What you are asked to do » Go through the lines below and transcribe each one exactly.

○ ○ ○ ○ ○

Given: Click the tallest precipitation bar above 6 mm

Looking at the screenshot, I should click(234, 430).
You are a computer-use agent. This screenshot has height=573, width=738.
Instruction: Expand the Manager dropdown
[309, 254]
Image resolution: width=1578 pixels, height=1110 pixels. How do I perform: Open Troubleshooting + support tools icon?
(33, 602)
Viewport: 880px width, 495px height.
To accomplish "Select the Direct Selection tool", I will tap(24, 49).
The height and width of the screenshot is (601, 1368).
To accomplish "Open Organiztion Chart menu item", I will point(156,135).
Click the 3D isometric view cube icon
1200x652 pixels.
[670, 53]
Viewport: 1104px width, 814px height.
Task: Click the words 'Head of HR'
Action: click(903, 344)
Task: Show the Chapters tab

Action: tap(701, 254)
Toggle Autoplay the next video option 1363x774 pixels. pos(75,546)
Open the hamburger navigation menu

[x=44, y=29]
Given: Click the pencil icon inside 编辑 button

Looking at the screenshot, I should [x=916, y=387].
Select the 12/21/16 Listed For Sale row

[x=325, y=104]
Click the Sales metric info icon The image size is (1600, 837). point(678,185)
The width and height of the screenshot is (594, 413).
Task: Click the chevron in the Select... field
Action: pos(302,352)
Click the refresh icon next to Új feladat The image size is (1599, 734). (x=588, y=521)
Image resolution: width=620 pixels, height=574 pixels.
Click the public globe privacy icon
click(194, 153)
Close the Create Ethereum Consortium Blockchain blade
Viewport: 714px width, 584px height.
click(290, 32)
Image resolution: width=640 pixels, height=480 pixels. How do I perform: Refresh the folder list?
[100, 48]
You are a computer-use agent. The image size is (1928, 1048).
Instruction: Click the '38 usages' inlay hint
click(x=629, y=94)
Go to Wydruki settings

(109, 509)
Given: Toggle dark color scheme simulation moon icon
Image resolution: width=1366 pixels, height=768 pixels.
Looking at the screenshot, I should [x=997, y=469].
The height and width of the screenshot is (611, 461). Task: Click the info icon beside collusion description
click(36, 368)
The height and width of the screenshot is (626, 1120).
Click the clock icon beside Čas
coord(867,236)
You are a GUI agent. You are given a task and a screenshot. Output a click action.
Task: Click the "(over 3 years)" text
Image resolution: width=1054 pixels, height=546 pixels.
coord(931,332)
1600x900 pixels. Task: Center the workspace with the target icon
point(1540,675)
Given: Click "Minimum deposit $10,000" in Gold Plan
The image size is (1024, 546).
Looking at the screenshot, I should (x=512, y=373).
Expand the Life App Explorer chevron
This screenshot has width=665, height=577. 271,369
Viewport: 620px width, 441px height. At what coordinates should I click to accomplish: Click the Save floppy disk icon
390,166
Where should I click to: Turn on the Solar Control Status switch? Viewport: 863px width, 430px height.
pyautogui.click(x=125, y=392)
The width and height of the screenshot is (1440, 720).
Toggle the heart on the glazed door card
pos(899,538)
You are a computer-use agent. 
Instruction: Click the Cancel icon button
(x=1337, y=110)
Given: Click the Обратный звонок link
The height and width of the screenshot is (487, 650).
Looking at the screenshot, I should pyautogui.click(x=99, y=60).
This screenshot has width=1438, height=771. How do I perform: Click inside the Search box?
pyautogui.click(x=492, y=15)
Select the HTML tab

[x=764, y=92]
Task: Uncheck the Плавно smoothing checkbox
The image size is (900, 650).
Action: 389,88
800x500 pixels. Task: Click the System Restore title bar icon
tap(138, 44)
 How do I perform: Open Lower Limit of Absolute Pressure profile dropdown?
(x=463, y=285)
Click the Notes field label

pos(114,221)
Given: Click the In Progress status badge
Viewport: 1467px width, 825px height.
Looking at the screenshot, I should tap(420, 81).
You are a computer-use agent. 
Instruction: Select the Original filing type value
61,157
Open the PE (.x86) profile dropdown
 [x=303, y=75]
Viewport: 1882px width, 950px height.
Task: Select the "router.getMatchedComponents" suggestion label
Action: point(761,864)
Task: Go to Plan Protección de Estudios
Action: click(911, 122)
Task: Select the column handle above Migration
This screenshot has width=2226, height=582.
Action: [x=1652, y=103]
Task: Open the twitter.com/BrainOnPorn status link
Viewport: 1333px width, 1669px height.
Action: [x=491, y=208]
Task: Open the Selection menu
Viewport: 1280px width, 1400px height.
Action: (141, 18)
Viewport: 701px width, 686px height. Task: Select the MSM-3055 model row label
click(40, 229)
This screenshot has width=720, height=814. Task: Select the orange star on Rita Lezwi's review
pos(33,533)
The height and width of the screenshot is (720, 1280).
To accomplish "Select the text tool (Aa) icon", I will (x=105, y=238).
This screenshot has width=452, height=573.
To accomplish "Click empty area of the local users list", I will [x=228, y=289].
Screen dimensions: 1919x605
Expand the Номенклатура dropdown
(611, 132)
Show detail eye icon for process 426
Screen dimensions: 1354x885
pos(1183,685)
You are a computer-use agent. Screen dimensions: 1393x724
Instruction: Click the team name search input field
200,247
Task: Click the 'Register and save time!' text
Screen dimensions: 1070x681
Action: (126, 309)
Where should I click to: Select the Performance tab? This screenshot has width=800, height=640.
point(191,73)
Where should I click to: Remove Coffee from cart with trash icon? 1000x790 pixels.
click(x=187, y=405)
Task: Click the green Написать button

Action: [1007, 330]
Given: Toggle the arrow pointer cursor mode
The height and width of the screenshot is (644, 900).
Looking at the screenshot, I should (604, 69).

○ ○ ○ ○ ○

Result for this exercise »
Given: Click the tallest precipitation bar above 6 mm

Looking at the screenshot, I should click(234, 430).
You are a computer-use agent. This screenshot has height=573, width=738.
Instruction: Expand the Manager dropdown
[309, 254]
Image resolution: width=1578 pixels, height=1110 pixels. How do I perform: Open Troubleshooting + support tools icon?
(33, 602)
Viewport: 880px width, 495px height.
To accomplish "Select the Direct Selection tool", I will tap(24, 49).
The height and width of the screenshot is (601, 1368).
To accomplish "Open Organiztion Chart menu item", I will point(156,135).
Click the 3D isometric view cube icon
1200x652 pixels.
[670, 53]
Viewport: 1104px width, 814px height.
Task: Click the words 'Head of HR'
Action: click(903, 344)
Task: Show the Chapters tab

Action: tap(701, 254)
Toggle Autoplay the next video option 1363x774 pixels. pos(75,546)
Open the hamburger navigation menu

[x=44, y=29]
Given: Click the pencil icon inside 编辑 button

Looking at the screenshot, I should [x=916, y=387].
Select the 12/21/16 Listed For Sale row

[x=325, y=104]
Click the Sales metric info icon The image size is (1600, 837). point(678,185)
The width and height of the screenshot is (594, 413).
Task: Click the chevron in the Select... field
Action: pos(302,352)
Click the refresh icon next to Új feladat The image size is (1599, 734). (x=588, y=521)
Image resolution: width=620 pixels, height=574 pixels.
Click the public globe privacy icon
click(194, 153)
Close the Create Ethereum Consortium Blockchain blade
Viewport: 714px width, 584px height.
click(290, 32)
Image resolution: width=640 pixels, height=480 pixels. How do I perform: Refresh the folder list?
[100, 48]
You are a computer-use agent. The image size is (1928, 1048).
Instruction: Click the '38 usages' inlay hint
click(x=629, y=94)
Go to Wydruki settings

(109, 509)
Given: Toggle dark color scheme simulation moon icon
Image resolution: width=1366 pixels, height=768 pixels.
Looking at the screenshot, I should [x=997, y=469].
The height and width of the screenshot is (611, 461). Task: Click the info icon beside collusion description
click(36, 368)
The height and width of the screenshot is (626, 1120).
Click the clock icon beside Čas
coord(867,236)
You are a GUI agent. You are given a task and a screenshot. Output a click action.
Task: Click the "(over 3 years)" text
Image resolution: width=1054 pixels, height=546 pixels.
coord(931,332)
1600x900 pixels. Task: Center the workspace with the target icon
point(1540,675)
Given: Click "Minimum deposit $10,000" in Gold Plan
The image size is (1024, 546).
Looking at the screenshot, I should (x=512, y=373).
Expand the Life App Explorer chevron
This screenshot has width=665, height=577. 271,369
Viewport: 620px width, 441px height. At what coordinates should I click to accomplish: Click the Save floppy disk icon
390,166
Where should I click to: Turn on the Solar Control Status switch? Viewport: 863px width, 430px height.
pyautogui.click(x=125, y=392)
The width and height of the screenshot is (1440, 720).
Toggle the heart on the glazed door card
pos(899,538)
You are a computer-use agent. 
Instruction: Click the Cancel icon button
(x=1337, y=110)
Given: Click the Обратный звонок link
The height and width of the screenshot is (487, 650).
Looking at the screenshot, I should pyautogui.click(x=99, y=60).
This screenshot has width=1438, height=771. How do I perform: Click inside the Search box?
pyautogui.click(x=492, y=15)
Select the HTML tab

[x=764, y=92]
Task: Uncheck the Плавно smoothing checkbox
The image size is (900, 650).
Action: 389,88
800x500 pixels. Task: Click the System Restore title bar icon
tap(138, 44)
 How do I perform: Open Lower Limit of Absolute Pressure profile dropdown?
(x=463, y=285)
Click the Notes field label

pos(114,221)
Given: Click the In Progress status badge
Viewport: 1467px width, 825px height.
Looking at the screenshot, I should tap(420, 81).
You are a computer-use agent. 
Instruction: Select the Original filing type value
61,157
Open the PE (.x86) profile dropdown
 [x=303, y=75]
Viewport: 1882px width, 950px height.
Task: Select the "router.getMatchedComponents" suggestion label
Action: point(761,864)
Task: Go to Plan Protección de Estudios
Action: click(911, 122)
Task: Select the column handle above Migration
This screenshot has width=2226, height=582.
Action: [x=1652, y=103]
Task: Open the twitter.com/BrainOnPorn status link
Viewport: 1333px width, 1669px height.
Action: [x=491, y=208]
Task: Open the Selection menu
Viewport: 1280px width, 1400px height.
Action: (141, 18)
Viewport: 701px width, 686px height. Task: Select the MSM-3055 model row label
click(40, 229)
This screenshot has width=720, height=814. Task: Select the orange star on Rita Lezwi's review
pos(33,533)
The height and width of the screenshot is (720, 1280).
To accomplish "Select the text tool (Aa) icon", I will (x=105, y=238).
This screenshot has width=452, height=573.
To accomplish "Click empty area of the local users list", I will [x=228, y=289].
Screen dimensions: 1919x605
Expand the Номенклатура dropdown
(611, 132)
Show detail eye icon for process 426
Screen dimensions: 1354x885
pos(1183,685)
You are a computer-use agent. Screen dimensions: 1393x724
Instruction: Click the team name search input field
200,247
Task: Click the 'Register and save time!' text
Screen dimensions: 1070x681
Action: (126, 309)
Where should I click to: Select the Performance tab? This screenshot has width=800, height=640.
point(191,73)
Where should I click to: Remove Coffee from cart with trash icon? 1000x790 pixels.
click(x=187, y=405)
Task: Click the green Написать button

Action: [1007, 330]
Given: Toggle the arrow pointer cursor mode
The height and width of the screenshot is (644, 900).
Looking at the screenshot, I should (604, 69).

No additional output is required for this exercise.